Tag: jets

  • Featured Video Play Icon

    The Kaye Effect

    Allow a stream of shampoo to fall into a pile and you’ll catch a glimpse of the bizarre Kaye effect. A jet of shampoo will briefly rise up before becoming chaotic and falling. The key to this behavior is the shear-thinning of the shampoo. When the shampoo is just sitting on a surface, it’s quite viscous, but slide your hand across it, and the shampoo will become much less resistant to flowing.

    When the jet of falling shampoo hits the pile, it creates a little dimple. Sometimes the incoming jet hits that dimple and slips along it, thanks to a sudden decrease in viscosity. That can send an outgoing jet of shampoo riding off the dimple like a ramp.
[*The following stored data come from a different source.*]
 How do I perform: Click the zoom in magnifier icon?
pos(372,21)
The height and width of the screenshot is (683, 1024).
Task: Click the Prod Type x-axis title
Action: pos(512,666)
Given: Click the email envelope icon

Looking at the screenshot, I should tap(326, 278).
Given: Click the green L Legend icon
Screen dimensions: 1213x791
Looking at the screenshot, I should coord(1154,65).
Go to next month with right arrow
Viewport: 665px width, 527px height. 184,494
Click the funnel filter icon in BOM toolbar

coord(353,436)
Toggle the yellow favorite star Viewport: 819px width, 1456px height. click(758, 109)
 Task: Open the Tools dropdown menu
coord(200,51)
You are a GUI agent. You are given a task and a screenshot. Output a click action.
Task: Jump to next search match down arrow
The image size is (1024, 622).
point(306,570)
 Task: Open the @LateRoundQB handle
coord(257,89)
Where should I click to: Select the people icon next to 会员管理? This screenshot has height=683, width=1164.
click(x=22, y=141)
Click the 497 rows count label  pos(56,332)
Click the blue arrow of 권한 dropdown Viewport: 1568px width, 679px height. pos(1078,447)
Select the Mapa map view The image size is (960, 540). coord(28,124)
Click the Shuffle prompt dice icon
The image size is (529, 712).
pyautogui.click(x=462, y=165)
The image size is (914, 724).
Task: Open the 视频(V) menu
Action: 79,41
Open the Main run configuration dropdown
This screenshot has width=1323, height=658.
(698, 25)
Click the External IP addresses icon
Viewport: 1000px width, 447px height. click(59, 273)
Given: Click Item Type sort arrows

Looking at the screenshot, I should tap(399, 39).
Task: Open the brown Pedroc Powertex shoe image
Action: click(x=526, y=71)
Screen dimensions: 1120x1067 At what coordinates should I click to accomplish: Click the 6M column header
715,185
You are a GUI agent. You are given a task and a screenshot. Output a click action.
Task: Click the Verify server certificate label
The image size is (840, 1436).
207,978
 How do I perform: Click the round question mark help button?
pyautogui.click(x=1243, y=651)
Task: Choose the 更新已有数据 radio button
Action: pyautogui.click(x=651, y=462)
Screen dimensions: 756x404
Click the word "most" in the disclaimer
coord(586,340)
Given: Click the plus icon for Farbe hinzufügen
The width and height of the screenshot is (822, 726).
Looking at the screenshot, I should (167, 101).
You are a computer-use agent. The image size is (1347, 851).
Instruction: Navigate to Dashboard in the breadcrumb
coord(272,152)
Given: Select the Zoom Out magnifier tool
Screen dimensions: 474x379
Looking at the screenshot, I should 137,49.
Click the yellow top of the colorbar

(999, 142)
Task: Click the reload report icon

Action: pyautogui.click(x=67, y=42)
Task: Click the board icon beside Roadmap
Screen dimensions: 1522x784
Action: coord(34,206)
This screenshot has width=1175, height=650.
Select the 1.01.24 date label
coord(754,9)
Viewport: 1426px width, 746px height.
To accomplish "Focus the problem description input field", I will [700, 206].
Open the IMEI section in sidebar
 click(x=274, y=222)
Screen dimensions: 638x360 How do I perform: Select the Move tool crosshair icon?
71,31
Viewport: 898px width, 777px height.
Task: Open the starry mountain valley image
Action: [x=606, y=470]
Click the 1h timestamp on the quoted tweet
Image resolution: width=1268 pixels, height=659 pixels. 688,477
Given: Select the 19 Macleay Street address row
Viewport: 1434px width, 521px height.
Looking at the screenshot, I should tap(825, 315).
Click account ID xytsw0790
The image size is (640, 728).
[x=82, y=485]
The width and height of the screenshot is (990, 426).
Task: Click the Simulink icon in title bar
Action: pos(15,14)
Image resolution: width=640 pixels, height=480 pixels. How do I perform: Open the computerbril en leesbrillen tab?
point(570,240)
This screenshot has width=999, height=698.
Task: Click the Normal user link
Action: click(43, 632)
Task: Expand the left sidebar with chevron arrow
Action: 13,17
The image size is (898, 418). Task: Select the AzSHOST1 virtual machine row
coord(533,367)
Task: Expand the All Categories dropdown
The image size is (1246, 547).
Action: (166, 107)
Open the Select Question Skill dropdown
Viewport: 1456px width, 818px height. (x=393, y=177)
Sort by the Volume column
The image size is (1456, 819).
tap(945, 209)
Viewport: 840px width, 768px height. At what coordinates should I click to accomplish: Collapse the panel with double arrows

As the dimple deepens, the outgoing streamer rises up until it hits the incoming jet and becomes unstable. The shampoo streamer collapses, only to be restarted when a new dimple forms. (Image and video credit: S. Mould; h/t to Guillaume D.)

  • Breaking With a Wave

    Breaking With a Wave

    For rocket combustion and other applications, like watering your lawn with a hose, a stream of fluid may need to be broken up into droplets. While simply spraying a liquid jet will make it break up, waving that jet back and forth will break it up faster. A recent study simulated this problem numerically to determine the exact mechanisms driving that break-up. The researchers found two major culprits.

    The first is a Kelvin-Helmholtz, or shear-based, instability. When a jet leaves the nozzle, there’s friction between it and the comparatively still air surrounding it. This creates tiny ripples in the surface that eventually grow into the distortions we can see, and it’s found in all jets, regardless of their side-to-side motion.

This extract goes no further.